Tuesday, February 6, 2007

Auction 'Ere

So Saturday night we played for the Allentown Symphony Ball, which is a fundraiser for a local orchestra here in the Lehigh Valley. It was the third year that we played the ball, and gigwise for the sahara-like month of February it’s a pretty decent job. One feature of this particular ball is that there is a live auction that takes place during the dinner. The first time we played the event, the executive director of the symphony, Eustace K. Butternut (not his real name…his real name is Steve Wogaman) acted as the auctioneer. Eustace is a VERY nice guy, and I’m sure he’s excellent at what he does, but unfortunately he was a bit out of his element.

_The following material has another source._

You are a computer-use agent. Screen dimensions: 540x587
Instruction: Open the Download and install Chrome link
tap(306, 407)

As he was trying to get people bidding, I stood by him on the stage (running the PA) and quietly tried to help him out. Having played a whole mushroom soup-filled tureen of these events, I’ve witnessed many of these auctions, and have sorta figured out how they work. The key to jacking up the price on any item is to start with LARGE amounts and then get two people bidding against each other at smaller and smaller monetary increments. The psychology is that a bidder will think “…heh it’s only 50 bucks more” about four or five times less than he’ll think “…heh it’s only 25 bucks more.” You have to take advantage of that, and throw large amounts down first, then work to the smaller ones. Pretty obvious thinking, but in the moment, in front of 300 guests, it’s easy to get flustered. ANYWAY- Eustace (with my silent coaching) managed to get some really great bids on a number of things. AFTER the auction he turned to me and said- “If your band is back next year- would YOU like to run the auction?” I’m always up for a challenge (i.e. stupid) and figured- “sure, what the fuck.” (I don’t think I quite put it to him that way though…)

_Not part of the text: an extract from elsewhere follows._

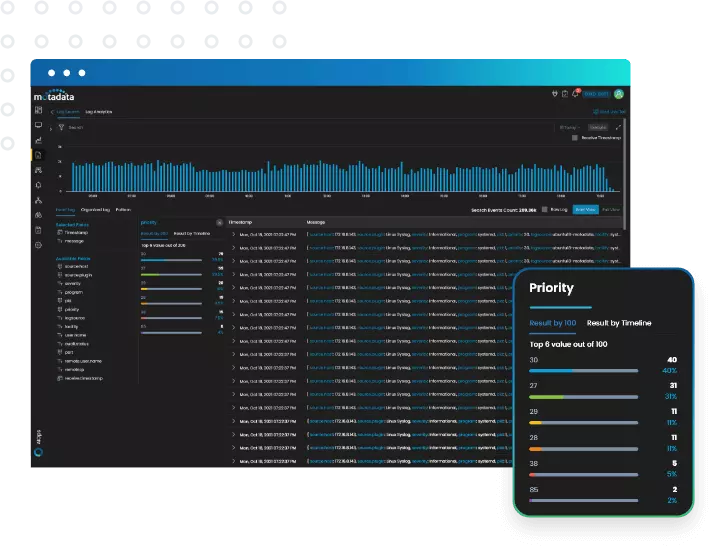Image resolution: width=725 pixels, height=558 pixels.
Task: Enable the Raw Log checkbox
Action: pos(544,210)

The following year (last year) I ran the auction, and actually had a fun time doing it. I had a wireless mic and was running around on the dance floor trying to get people to bid against each other. When it’s not your money- it can be a LOT of fun announcing amounts like “five…THOUSAND dollars” or “thirty-six…HUNDRED dollars- I have a bid of thirty-six…HUNDRED dollars… is there thirty-SEVEN…” At the conclusion of LAST year's auction I was wondering if everyone on the staff was happy. The highlight of my evening was when one of the organizers, an EXTREMELY dignified and timelessly classy woman (about in her sixties) walked over to me. She was all decked up in a lovely evening gown, and appeared to be THE kind of woman one would see at a charity ball for a symphony. I was anxious to know if she was pleased, because I had spoken to her briefly before the auction. “Everyone happy?" I asked. Now again- picture Angela Lansbury in a Christian Dior gown, smiling a wry smile, turning her head and saying-

“We made a SHITLOAD of money…”

Fucking priceless.

Needless to say they asked me to be the auction-guy again this year.
We started off the night with two quick items: The first was a week’s stay in a village in Tuscany. I believe the minimum was $2000, and it went for somewhere around $3200. Not bad, but not great. The second item was my favorite. The winning bidder would get to conduct one piece with the symphony at an upcoming concert. I told the crowd that if I had disposable income I would TOTALLY bid on this item. The minimum bid was $350, and I got two guys (one in a Phantom of the Opera mask… it was a sort of costume ball by the way) into a war.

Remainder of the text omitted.